地獄の魔女ってずーーーーっと世界中でこんなホッコリを広めて回ってんの? 俺、思ったよりずっとスゲー魔女に杖を作ったんだな。誇らしいぜ。
せっかくなので俺も一枚噛ませてもらう事にして、あり合わせの素材で魔法杖を一本作ってお供えした。
銘は入れていないし、0933ブランド魔法杖の証である火蜥蜴マークも入れていない。
このお供えはそういうのじゃないからな。ただ、誰かが杖を見つけて手に入れて喜べばいい。できれば杖を本当に必要としている人の手に渡って欲しいから、金品として売り払われる可能性を減らすためにブランドマークはつけないのである。
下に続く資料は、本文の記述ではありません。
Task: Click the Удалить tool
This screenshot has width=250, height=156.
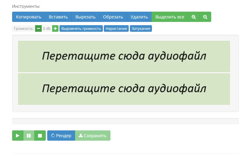Action: tap(139, 17)
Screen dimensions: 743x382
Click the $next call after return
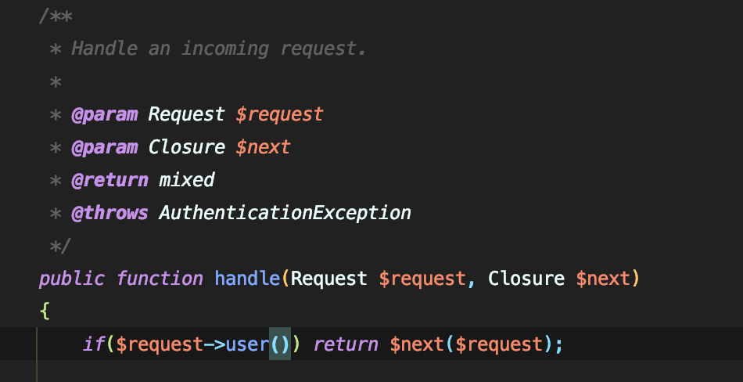coord(417,344)
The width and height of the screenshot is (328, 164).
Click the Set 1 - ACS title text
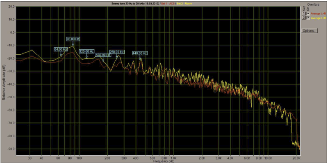coord(168,4)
祠の手入れを終えた俺達が出発すると、一つ良い事があった。
仮死魔法を使わなくてもツバキに火好虫が寄って来なくなったのだ。
ツバキはお祈り通じた! と無邪気に喜んだが、たぶん、火好虫の生息圏を抜けただけだ。お祈りで虫が退散するわけねーだろ。
勘違いを訂正しようとした俺はヒヨリに素早く口を塞がれ、「良かったなツバキ」と彼女が娘を笑顔でナデナデするのを見せられる。
納得いかんが、ペットと彼女が楽しそうなのでまあヨシ!
もうね、権謀術数渦巻く貴族のゴタゴタとか要らんのですよ。
これからずっと、こういうちょっとした楽しい出来事に溢れた気楽な旅であれ。